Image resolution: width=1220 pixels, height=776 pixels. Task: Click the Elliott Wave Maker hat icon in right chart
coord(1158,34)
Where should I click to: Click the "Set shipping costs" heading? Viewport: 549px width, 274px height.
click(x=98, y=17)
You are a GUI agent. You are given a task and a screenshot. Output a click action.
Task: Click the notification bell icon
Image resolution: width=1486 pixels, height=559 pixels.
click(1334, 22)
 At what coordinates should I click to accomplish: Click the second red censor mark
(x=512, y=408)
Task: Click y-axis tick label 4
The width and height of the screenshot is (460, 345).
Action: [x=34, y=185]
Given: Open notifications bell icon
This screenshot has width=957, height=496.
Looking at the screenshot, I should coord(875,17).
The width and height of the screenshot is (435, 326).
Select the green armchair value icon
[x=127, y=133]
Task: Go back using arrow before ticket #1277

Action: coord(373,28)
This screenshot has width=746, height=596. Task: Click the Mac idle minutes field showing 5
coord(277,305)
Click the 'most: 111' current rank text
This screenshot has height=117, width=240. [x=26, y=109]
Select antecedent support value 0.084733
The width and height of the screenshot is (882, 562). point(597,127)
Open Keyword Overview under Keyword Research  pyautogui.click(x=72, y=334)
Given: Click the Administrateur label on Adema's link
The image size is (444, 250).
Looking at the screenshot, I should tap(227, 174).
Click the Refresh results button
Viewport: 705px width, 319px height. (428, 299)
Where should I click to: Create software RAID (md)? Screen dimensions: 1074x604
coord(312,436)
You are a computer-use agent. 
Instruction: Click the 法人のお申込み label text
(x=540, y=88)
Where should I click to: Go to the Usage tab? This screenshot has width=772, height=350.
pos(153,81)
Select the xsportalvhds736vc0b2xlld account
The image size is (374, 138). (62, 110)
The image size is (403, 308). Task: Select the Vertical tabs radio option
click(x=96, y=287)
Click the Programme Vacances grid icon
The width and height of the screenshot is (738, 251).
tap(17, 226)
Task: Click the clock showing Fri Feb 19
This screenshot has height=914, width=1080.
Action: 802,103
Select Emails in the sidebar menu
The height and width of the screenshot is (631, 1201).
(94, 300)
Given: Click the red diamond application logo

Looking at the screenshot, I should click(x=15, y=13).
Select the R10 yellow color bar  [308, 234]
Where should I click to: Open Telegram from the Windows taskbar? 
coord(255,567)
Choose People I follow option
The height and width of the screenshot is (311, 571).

**Assigned task**
Please give back exactly the lines of this listing beginning at the line with "At what coordinates" and ending with the line with "Given: Open notifications bell icon", both included, and nothing else.

**Task output**
 At what coordinates should I click to accomplish: Click the second red censor mark
(x=512, y=408)
Task: Click y-axis tick label 4
The width and height of the screenshot is (460, 345).
Action: [x=34, y=185]
Given: Open notifications bell icon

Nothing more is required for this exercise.